▶ [WORK INSTRUCTION]: Every word of the data below has to be copied faithfully.

(Data entries)
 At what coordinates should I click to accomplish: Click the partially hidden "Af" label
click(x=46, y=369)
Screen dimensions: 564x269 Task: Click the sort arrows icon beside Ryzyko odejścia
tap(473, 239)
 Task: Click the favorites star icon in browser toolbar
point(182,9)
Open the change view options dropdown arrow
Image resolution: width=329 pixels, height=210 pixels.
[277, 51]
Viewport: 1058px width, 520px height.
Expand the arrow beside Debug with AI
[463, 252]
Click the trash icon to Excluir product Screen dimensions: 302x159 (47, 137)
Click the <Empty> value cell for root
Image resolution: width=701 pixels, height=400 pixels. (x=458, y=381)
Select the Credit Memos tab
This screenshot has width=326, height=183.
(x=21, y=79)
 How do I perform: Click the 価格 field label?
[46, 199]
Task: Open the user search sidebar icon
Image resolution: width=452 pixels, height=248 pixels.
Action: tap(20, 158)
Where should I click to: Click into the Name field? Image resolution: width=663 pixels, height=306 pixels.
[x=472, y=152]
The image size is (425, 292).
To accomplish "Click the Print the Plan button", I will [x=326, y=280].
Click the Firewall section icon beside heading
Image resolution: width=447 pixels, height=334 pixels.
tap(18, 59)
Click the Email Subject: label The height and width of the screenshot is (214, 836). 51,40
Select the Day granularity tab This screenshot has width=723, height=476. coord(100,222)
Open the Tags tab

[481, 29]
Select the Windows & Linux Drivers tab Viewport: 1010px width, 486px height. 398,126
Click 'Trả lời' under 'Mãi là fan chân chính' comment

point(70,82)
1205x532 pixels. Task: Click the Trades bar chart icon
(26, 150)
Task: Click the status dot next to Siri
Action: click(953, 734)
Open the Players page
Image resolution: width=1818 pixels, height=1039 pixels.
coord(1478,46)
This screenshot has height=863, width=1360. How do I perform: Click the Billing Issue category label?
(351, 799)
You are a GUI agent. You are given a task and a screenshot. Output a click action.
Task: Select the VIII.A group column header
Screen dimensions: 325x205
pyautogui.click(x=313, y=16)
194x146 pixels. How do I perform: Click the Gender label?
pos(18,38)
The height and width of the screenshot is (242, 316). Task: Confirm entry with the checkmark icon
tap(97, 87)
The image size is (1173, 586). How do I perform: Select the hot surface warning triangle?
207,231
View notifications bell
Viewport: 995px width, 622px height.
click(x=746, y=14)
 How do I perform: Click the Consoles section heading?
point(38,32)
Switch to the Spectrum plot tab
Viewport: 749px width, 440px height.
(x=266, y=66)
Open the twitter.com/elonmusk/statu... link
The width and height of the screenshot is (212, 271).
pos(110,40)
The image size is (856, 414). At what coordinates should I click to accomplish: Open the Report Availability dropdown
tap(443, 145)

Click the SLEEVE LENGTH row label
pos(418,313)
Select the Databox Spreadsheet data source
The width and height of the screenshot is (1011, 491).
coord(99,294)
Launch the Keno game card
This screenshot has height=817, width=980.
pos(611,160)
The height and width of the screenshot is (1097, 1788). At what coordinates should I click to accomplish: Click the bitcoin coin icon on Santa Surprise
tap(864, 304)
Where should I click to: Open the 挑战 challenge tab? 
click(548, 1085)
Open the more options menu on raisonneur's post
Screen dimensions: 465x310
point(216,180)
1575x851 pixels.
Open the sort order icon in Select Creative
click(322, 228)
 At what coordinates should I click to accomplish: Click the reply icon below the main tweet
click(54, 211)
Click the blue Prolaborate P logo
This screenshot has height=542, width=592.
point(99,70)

▶ [RESULT]:
 At what coordinates should I click to accomplish: Click the partially hidden "Af" label
click(x=46, y=369)
Screen dimensions: 564x269 Task: Click the sort arrows icon beside Ryzyko odejścia
tap(473, 239)
 Task: Click the favorites star icon in browser toolbar
point(182,9)
Open the change view options dropdown arrow
Image resolution: width=329 pixels, height=210 pixels.
[277, 51]
Viewport: 1058px width, 520px height.
Expand the arrow beside Debug with AI
[463, 252]
Click the trash icon to Excluir product Screen dimensions: 302x159 (47, 137)
Click the <Empty> value cell for root
Image resolution: width=701 pixels, height=400 pixels. (x=458, y=381)
Select the Credit Memos tab
This screenshot has width=326, height=183.
(x=21, y=79)
 How do I perform: Click the 価格 field label?
[46, 199]
Task: Open the user search sidebar icon
Image resolution: width=452 pixels, height=248 pixels.
Action: tap(20, 158)
Where should I click to: Click into the Name field? Image resolution: width=663 pixels, height=306 pixels.
[x=472, y=152]
The image size is (425, 292).
To accomplish "Click the Print the Plan button", I will [x=326, y=280].
Click the Firewall section icon beside heading
Image resolution: width=447 pixels, height=334 pixels.
tap(18, 59)
Click the Email Subject: label The height and width of the screenshot is (214, 836). 51,40
Select the Day granularity tab This screenshot has width=723, height=476. coord(100,222)
Open the Tags tab

[481, 29]
Select the Windows & Linux Drivers tab Viewport: 1010px width, 486px height. 398,126
Click 'Trả lời' under 'Mãi là fan chân chính' comment

point(70,82)
1205x532 pixels. Task: Click the Trades bar chart icon
(26, 150)
Task: Click the status dot next to Siri
Action: click(953, 734)
Open the Players page
Image resolution: width=1818 pixels, height=1039 pixels.
coord(1478,46)
This screenshot has height=863, width=1360. How do I perform: Click the Billing Issue category label?
(351, 799)
You are a GUI agent. You are given a task and a screenshot. Output a click action.
Task: Select the VIII.A group column header
Screen dimensions: 325x205
pyautogui.click(x=313, y=16)
194x146 pixels. How do I perform: Click the Gender label?
pos(18,38)
The height and width of the screenshot is (242, 316). Task: Confirm entry with the checkmark icon
tap(97, 87)
The image size is (1173, 586). How do I perform: Select the hot surface warning triangle?
207,231
View notifications bell
Viewport: 995px width, 622px height.
click(x=746, y=14)
 How do I perform: Click the Consoles section heading?
point(38,32)
Switch to the Spectrum plot tab
Viewport: 749px width, 440px height.
(x=266, y=66)
Open the twitter.com/elonmusk/statu... link
The width and height of the screenshot is (212, 271).
pos(110,40)
The image size is (856, 414). At what coordinates should I click to accomplish: Open the Report Availability dropdown
tap(443, 145)

Click the SLEEVE LENGTH row label
pos(418,313)
Select the Databox Spreadsheet data source
The width and height of the screenshot is (1011, 491).
coord(99,294)
Launch the Keno game card
This screenshot has height=817, width=980.
pos(611,160)
The height and width of the screenshot is (1097, 1788). At what coordinates should I click to accomplish: Click the bitcoin coin icon on Santa Surprise
tap(864, 304)
Where should I click to: Open the 挑战 challenge tab? 
click(548, 1085)
Open the more options menu on raisonneur's post
Screen dimensions: 465x310
point(216,180)
1575x851 pixels.
Open the sort order icon in Select Creative
click(322, 228)
 At what coordinates should I click to accomplish: Click the reply icon below the main tweet
click(54, 211)
Click the blue Prolaborate P logo
This screenshot has height=542, width=592.
point(99,70)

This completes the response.